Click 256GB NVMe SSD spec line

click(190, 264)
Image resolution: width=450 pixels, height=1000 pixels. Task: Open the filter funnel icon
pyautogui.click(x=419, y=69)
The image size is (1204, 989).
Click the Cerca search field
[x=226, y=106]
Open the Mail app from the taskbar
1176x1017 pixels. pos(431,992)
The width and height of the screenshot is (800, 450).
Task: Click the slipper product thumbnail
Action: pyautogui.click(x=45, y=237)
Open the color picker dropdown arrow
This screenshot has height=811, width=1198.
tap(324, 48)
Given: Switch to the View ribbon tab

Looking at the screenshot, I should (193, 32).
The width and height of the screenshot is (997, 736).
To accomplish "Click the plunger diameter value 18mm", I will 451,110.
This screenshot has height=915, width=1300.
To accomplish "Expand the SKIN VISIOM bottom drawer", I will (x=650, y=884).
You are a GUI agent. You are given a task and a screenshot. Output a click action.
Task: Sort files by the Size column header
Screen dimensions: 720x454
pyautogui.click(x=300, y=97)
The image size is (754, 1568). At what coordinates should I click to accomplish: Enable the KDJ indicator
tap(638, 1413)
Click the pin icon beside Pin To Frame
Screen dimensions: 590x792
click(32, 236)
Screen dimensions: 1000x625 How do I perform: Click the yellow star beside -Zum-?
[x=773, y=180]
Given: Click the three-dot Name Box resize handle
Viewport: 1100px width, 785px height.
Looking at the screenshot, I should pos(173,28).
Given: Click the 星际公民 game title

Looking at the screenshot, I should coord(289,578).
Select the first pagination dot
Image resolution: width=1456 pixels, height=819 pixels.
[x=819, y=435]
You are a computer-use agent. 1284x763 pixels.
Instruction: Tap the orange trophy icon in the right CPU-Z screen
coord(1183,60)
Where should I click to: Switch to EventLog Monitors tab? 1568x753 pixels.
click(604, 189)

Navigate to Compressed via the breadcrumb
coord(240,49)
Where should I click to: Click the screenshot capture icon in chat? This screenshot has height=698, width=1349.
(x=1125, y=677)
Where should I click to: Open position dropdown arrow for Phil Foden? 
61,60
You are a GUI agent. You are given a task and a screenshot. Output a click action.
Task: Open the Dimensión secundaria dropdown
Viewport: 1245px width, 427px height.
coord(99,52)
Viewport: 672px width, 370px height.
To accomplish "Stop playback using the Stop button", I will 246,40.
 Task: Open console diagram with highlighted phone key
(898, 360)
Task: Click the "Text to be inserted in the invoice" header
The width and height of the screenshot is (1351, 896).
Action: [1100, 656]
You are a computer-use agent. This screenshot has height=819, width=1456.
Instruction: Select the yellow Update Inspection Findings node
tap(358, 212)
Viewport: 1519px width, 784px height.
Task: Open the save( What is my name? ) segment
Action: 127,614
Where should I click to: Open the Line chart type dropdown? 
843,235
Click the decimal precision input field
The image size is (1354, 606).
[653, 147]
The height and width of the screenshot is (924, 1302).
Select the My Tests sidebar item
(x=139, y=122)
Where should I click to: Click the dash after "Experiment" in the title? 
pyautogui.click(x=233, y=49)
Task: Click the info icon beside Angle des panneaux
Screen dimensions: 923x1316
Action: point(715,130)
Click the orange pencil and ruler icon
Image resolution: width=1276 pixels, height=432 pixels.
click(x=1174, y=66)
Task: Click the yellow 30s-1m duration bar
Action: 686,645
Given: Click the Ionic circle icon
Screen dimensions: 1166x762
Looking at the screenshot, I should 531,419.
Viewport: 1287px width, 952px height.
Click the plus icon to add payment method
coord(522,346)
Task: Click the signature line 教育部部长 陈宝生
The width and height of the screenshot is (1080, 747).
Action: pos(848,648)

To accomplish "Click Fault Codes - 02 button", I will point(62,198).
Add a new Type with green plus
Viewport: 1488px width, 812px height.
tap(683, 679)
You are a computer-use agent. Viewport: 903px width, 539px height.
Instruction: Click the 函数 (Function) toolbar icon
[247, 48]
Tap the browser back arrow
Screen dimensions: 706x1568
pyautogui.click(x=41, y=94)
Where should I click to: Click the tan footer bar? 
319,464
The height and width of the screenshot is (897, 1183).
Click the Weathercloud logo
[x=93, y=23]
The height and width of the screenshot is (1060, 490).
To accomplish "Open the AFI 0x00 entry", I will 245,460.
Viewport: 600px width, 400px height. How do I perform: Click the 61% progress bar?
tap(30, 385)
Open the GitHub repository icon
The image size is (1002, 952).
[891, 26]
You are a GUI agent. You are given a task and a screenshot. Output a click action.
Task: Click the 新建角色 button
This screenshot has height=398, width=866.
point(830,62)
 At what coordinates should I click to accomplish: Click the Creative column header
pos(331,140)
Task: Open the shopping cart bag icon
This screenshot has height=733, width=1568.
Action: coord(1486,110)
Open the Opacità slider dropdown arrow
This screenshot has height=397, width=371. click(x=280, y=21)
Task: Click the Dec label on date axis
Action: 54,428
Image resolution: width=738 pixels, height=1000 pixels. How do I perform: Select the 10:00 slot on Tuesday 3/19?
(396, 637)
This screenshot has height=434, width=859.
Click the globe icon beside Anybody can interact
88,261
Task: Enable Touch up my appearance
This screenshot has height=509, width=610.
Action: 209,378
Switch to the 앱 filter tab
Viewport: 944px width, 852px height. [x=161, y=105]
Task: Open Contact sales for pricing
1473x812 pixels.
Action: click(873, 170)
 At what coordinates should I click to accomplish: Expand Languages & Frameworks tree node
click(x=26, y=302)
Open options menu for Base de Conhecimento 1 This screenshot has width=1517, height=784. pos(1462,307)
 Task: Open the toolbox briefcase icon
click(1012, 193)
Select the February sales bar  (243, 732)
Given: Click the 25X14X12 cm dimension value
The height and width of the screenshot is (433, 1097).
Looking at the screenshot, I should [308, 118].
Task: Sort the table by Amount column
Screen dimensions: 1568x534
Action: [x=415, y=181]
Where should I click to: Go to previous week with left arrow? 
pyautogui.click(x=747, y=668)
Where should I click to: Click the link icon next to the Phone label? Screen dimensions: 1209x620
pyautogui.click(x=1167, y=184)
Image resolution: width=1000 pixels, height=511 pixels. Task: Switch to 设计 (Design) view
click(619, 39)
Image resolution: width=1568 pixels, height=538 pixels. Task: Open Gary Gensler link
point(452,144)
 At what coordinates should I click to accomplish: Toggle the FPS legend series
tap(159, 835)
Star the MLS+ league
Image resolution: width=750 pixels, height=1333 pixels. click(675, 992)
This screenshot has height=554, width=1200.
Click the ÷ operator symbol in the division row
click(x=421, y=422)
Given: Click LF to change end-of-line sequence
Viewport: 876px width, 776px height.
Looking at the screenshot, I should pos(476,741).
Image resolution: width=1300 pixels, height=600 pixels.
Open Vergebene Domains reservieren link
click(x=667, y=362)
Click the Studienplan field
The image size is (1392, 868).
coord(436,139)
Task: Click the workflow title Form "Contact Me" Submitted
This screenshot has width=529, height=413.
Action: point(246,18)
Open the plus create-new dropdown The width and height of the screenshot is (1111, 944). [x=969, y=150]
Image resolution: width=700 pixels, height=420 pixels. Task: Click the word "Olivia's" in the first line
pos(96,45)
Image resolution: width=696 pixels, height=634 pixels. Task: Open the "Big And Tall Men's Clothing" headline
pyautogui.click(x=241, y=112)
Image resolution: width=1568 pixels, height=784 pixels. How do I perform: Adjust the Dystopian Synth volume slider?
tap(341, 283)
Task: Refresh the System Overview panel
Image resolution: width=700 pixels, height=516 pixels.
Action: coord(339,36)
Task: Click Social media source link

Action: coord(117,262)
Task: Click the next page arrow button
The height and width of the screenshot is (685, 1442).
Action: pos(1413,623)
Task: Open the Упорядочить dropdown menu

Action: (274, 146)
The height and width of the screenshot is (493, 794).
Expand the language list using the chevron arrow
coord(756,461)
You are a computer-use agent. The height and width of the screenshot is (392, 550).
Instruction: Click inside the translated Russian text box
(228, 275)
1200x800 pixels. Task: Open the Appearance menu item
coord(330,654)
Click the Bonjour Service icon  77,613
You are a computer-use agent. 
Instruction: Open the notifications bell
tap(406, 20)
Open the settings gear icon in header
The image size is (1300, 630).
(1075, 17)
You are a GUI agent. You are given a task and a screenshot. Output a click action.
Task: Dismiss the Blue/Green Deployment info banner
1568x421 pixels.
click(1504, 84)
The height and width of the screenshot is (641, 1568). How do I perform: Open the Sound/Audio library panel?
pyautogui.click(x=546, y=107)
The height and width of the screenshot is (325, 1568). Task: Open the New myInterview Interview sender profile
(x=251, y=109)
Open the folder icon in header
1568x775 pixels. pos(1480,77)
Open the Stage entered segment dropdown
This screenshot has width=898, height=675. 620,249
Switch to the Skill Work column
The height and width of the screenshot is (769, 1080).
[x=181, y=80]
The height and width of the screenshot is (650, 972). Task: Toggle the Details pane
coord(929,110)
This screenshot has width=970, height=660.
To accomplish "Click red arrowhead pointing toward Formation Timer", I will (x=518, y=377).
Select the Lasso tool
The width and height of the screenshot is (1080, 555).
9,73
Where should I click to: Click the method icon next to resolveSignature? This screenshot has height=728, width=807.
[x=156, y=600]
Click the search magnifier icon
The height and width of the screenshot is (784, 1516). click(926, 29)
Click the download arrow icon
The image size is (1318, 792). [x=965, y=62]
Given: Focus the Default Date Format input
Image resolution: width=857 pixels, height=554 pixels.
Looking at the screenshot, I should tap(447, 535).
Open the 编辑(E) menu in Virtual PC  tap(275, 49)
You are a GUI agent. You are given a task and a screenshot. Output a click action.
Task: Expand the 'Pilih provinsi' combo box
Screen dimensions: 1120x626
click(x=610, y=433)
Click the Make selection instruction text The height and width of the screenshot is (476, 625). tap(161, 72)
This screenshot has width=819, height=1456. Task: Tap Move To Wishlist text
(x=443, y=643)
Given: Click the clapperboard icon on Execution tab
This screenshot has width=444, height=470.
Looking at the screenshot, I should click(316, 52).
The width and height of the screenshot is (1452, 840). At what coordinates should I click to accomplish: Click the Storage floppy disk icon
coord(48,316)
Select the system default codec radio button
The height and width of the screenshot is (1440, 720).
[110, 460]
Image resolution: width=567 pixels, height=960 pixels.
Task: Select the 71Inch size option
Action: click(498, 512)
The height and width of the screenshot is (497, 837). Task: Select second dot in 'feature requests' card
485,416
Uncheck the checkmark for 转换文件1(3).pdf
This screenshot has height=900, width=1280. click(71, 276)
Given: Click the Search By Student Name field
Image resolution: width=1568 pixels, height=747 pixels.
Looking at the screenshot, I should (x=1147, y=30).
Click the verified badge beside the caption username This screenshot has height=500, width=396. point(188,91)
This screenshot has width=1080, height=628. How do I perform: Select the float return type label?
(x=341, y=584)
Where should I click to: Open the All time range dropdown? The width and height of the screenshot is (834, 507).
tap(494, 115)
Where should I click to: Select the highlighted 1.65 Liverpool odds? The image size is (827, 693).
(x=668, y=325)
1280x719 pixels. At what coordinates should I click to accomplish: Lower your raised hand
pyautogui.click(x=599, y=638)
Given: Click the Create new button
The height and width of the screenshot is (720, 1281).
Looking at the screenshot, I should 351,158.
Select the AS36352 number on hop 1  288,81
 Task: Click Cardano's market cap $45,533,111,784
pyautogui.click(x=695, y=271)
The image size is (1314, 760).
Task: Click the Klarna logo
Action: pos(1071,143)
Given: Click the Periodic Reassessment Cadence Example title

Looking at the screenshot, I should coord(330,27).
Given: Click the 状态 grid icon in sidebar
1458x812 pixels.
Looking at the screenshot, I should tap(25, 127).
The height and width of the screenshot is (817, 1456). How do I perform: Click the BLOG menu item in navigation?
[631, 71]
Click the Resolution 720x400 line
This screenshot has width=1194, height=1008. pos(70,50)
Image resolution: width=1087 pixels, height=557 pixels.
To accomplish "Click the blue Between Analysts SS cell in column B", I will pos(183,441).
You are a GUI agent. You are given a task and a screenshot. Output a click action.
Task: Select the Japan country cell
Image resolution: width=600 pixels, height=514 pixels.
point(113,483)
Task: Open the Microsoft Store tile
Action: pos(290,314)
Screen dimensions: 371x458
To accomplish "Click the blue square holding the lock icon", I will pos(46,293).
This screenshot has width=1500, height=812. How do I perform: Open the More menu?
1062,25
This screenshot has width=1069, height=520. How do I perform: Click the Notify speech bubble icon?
....
**WHAT YOU WILL DO:** Scan the entries above for the word "Contact" and collect each line holding it.

**TASK RESULT:**
Task: Open Contact sales for pricing
Task: Click the workflow title Form "Contact Me" Submitted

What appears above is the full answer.